ELMo language model used to produce contextual word embeddings, trained on large monolingual corpora for 7 languages: Slovenian, Croatian, Finnish, Estonian, Latvian, Lithuanian and Swedish. Each language's model was trained for approximately 10 epochs. Corpora sizes used in training range from over 270 M tokens in Latvian to almost 2 B tokens in Croatian. About 1 million most common tokens were provided as vocabulary during the training for each language model. The model can also infer OOV words, since the neural network input is on the character level.

BERT

BERT, or Bidirectional Encoder Representations from Transformers, is a new method of pre-training language representations which obtains state-of-the-art results on a wide array of Natural Language Processing (NLP) tasks[5]. BERT is a method of pre-training language representations, meaning that we train a general-purpose "language understanding" model on a large text corpus (like Wikipedia), and then use that model for downstream NLP tasks that we care about (like question answering). BERT outperforms previous methods because it is the first unsupervised, deeply bidirectional system for pre-training NLP.

Models

bert-base-multilingual-uncased - 12-layer, 768-hidden, 12-heads, 110M parameters. Trained on lower-cased text in the top 102 languages with the largest Wikipedias.
bert-base-uncased - bert-base-uncased - 12-layer, 768-hidden, 12-heads, 110M parameters. Trained on lower-cased English text.
distilbert-base-multilingual-cased - Distil* is a class of compressed models that started with DistilBERT. DistilBERT stands for Distillated-BERT. DistilBERT is a small, fast, cheap and light Transformer model based on Bert architecture.

Bert Embeddia

CroSloEngualBert - Trilingual BERT (Bidirectional Encoder Representations from Transformers) model, trained on Croatian, Slovenian, and English data. State of the art tool representing words/tokens as contextually dependent word embeddings, used for various NLP classification tasks by finetuning the model end-to-end. CroSloEngual BERT are neural network weights and configuration files in pytorch format (ie. to be used with pytorch library).

LSI

Latent semantic indexing (LSI) is an indexing and retrieval method that uses a mathematical technique called singular value decomposition (SVD) to identify patterns in the relationships between the terms and concepts contained in an unstructured collection of text. LSI is based on the principle that words that are used in the same contexts tend to have similar meanings. A key feature of LSI is its ability to extract the conceptual content of a body of text by establishing associations between those terms that occur in similar contexts[9].

Parameters

Number of topics - Number of requested factors (latent dimensions), 200 by default.
Decay - Weight of existing observations relatively to new ones.

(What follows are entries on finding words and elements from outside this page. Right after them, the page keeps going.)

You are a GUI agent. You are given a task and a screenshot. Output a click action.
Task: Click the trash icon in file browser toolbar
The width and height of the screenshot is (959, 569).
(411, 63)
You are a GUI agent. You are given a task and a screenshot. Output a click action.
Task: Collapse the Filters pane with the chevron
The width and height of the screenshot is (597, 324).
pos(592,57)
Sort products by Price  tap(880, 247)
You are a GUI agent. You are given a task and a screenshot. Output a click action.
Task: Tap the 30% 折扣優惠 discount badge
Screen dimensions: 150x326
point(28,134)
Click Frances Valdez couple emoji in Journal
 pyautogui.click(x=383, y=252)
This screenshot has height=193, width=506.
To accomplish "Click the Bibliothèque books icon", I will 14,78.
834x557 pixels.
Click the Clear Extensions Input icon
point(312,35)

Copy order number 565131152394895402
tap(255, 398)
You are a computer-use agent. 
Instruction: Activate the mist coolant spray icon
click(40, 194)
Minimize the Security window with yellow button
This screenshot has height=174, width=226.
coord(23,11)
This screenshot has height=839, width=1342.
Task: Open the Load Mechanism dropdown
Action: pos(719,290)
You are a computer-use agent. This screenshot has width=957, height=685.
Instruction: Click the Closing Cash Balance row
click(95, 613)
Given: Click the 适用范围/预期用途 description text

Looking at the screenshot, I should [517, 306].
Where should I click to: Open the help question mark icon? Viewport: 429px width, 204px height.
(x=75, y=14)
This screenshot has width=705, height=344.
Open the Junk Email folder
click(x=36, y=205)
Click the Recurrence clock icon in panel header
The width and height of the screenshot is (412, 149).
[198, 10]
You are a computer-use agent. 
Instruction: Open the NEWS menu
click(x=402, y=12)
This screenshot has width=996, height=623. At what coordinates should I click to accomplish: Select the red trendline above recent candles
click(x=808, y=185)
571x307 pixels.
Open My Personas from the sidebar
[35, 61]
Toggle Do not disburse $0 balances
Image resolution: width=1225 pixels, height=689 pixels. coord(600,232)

Sentence based text embeddings

Universal Sentence Encoder

The Universal Sentence Encoder encodes text into high dimensional vectors that can be used for text classification, semantic similarity, clustering and other natural language tasks[6]. The model is trained and optimized for greater-than-word length text, such as sentences, phrases or short paragraphs. It is trained on a variety of data sources and a variety of tasks with the aim of dynamically accommodating a wide variety of natural language understanding tasks.

Models

English model - The input is variable length English text and the output is a 512 dimensional vector.
German model - The input to the module is variable length English or German text and the output is a 512 dimensional vector.
Spanish model - The input to the module is variable length English or Spanish text and the output is a 512 dimensional vector.

Document based text embeddings

Doc2Vec

Doc2vec is an unsupervised algorithm to generate vectors for sentence/paragraphs/documents[7]. The algorithm is an adaptation of Word2Vec which can generate vectors for words.

Models

English model - Doc2Vec is trained on English Wikipedia Distributed Bag Of Words. The model outputs 300-dimensional vectors for each document.

Tokenizers

Tokenizers tokenize document text to words or sentences.

Regex Word Tokenizer

The regex word tokenizer is a simple tokenizer that tokenizes a document with '\w+' regex to words. It can also transform document text to lowercase.

Tok Tok Word Tokenizer

The tok-tok tokenizer is a simple, general tokenizer, where the input has one sentence per line; thus only final period is tokenized.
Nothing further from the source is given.